** Begin DATA RECORDS **

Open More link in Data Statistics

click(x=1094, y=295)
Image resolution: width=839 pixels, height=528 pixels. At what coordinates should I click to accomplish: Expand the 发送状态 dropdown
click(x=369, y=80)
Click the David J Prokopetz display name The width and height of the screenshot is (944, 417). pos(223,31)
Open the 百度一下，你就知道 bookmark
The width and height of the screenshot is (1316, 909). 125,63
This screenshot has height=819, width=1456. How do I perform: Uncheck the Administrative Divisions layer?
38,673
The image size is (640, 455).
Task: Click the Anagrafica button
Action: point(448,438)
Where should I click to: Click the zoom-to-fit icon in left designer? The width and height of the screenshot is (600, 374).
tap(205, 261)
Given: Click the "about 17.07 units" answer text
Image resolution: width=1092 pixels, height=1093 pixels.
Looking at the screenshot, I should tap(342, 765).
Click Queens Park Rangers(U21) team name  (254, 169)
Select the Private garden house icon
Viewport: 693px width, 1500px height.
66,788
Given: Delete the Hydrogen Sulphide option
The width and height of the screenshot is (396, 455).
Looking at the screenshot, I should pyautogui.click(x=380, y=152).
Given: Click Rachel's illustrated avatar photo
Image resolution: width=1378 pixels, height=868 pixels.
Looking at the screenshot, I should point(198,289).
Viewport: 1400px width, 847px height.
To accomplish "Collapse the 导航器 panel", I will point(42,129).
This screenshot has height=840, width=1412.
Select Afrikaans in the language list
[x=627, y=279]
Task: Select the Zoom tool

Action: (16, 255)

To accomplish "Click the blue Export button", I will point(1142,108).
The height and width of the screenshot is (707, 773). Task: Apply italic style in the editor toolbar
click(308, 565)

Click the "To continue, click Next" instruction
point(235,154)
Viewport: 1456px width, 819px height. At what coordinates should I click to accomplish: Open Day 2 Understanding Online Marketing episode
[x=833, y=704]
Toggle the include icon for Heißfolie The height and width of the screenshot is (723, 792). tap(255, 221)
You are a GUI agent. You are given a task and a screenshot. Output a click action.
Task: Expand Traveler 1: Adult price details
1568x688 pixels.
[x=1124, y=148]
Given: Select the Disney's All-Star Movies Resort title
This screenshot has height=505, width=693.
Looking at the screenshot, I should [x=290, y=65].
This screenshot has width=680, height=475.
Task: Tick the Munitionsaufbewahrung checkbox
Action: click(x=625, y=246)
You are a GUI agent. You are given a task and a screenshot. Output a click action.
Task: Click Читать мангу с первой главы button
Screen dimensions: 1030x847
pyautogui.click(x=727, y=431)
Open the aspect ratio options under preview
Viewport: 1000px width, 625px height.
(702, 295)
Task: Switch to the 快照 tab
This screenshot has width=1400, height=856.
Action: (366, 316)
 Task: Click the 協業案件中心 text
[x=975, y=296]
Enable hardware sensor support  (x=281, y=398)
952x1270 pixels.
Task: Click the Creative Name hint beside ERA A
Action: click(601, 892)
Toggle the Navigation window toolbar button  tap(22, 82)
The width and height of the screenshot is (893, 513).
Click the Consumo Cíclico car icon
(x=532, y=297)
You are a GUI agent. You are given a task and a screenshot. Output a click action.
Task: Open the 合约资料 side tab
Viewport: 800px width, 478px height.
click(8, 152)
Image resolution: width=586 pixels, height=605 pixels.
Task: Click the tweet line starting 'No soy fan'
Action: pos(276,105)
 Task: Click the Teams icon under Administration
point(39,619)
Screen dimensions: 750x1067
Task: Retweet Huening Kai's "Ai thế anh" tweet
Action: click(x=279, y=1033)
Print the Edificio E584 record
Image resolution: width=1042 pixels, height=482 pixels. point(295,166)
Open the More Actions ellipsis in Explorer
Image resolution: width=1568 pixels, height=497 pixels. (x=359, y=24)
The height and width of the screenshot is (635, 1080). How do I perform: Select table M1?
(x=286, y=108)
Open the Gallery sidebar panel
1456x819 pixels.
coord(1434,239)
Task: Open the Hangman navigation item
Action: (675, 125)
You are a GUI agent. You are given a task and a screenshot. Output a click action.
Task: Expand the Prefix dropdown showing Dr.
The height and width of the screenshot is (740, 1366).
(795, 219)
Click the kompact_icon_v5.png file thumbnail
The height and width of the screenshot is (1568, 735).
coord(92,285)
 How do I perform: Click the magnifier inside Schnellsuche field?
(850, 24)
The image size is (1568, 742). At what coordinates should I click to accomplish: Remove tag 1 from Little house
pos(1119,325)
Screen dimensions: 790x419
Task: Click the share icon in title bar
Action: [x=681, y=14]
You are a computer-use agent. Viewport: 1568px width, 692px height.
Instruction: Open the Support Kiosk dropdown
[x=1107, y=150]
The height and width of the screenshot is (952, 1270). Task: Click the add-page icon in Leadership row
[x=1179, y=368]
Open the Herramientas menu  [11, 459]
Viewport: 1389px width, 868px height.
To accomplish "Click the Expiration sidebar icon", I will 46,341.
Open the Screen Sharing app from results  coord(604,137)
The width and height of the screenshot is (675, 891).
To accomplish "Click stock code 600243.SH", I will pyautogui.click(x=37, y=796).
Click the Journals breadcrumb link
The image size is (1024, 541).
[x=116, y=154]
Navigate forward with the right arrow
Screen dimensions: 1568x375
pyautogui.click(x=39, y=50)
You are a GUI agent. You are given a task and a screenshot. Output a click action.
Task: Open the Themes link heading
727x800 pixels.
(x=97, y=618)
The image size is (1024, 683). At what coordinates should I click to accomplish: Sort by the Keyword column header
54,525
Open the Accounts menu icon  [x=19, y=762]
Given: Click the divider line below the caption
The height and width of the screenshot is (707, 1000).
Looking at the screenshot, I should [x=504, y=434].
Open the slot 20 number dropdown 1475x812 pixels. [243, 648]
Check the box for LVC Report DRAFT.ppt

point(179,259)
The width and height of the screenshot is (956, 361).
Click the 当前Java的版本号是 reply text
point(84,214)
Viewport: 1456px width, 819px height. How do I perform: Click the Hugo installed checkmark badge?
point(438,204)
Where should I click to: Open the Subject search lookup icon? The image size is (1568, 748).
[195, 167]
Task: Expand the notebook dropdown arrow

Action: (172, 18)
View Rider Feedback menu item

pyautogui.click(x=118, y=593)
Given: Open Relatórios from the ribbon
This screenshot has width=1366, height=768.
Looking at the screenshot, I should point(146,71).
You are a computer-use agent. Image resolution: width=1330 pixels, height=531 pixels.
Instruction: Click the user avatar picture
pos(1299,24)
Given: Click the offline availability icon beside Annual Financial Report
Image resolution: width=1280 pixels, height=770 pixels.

** End DATA RECORDS **

§ **WHAT IS REQUIRED**:
Lay out the records from the line with "Given: Delete the Hydrogen Sulphide option" up to and including the line with "point(235,154)" as a two-column CSV headed command and response. Give one row per record, and put each value in a single quoted field with its line breaks changed to spaces.

§ **TASK RESULT**:
command,response
"Given: Delete the Hydrogen Sulphide option The width and height of the screenshot is (396, 455).","Looking at the screenshot, I should pyautogui.click(x=380, y=152)."
"Given: Click Rachel's illustrated avatar photo Image resolution: width=1378 pixels, height=868 pixels.","Looking at the screenshot, I should point(198,289)."
"Viewport: 1400px width, 847px height. To accomplish ""Collapse the 导航器 panel"",","I will point(42,129)."
"This screenshot has height=840, width=1412. Select Afrikaans in the language list","[x=627, y=279]"
"Task: Select the Zoom tool","Action: (16, 255)"
"To accomplish ""Click the blue Export button"",","I will point(1142,108)."
"The height and width of the screenshot is (707, 773). Task: Apply italic style in the editor toolbar","click(308, 565)"
"Click the ""To continue, click Next"" instruction","point(235,154)"